Specific Aims : 1: Are candidates sufficient to induce the transcriptional response in vivo? 2: What is the mechanism for heat sensing? 3: What is the functional relevance of candidate condensation on ribosome production? Study Design: I will take advantage of a cryophilic yeast which execute their heat-induced cellular responses at lower temperatures than S. cerevisiae. The cryophilic yeast likely contain homologous sensor proteins with increased sensitivity at lower temperatures. I will replace the endogenous sensor candidate genes with their cryophilic homologs and assay the ability of the recombinant S. cerevisiae to upregulate the production of heat- specific transcripts and attenuate ribosome biogenesis. I will reconstitute the components of these functional responses in vitro and test whether the condensation of candidate sensors can affect either response. Condensation of candidate sensors will also be studied in vitro using biochemical and biophysical assays to investigate their intrinsic ability to sense heat to describe the mechanistic underpinnings of sensing. Training: This research will be performed with Dr. D. Allan Drummond at the University of Chicago and will build upon my experimental skills by first characterizing the functional relevance of biomolecular condensation in environmental stress sensing and further expanding into understanding the biophysical mechanism. This training will prepare me for a future career studying how environmental stresses shape cellular behavior.

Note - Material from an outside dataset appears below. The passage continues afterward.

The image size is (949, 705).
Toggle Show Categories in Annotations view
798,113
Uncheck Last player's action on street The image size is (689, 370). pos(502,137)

Primordial environmental stresses such as heat, hypoxia, and nutrient deprivation trigger protein aggregation, thought to be toxic, which induces a stereotypical set of responses across the tree of life. Recent work suggests that this stress-induced aggregation may instead reflect the formation of biomolecular condensates as part of an adaptive response to stress, with important consequences for our understanding of aggregation-associated diseases such as dementia and ALS. This proposal investigates specific examples of biomolecular condensation which are environmentally sensitive and positioned to regulate conserved cellular responses.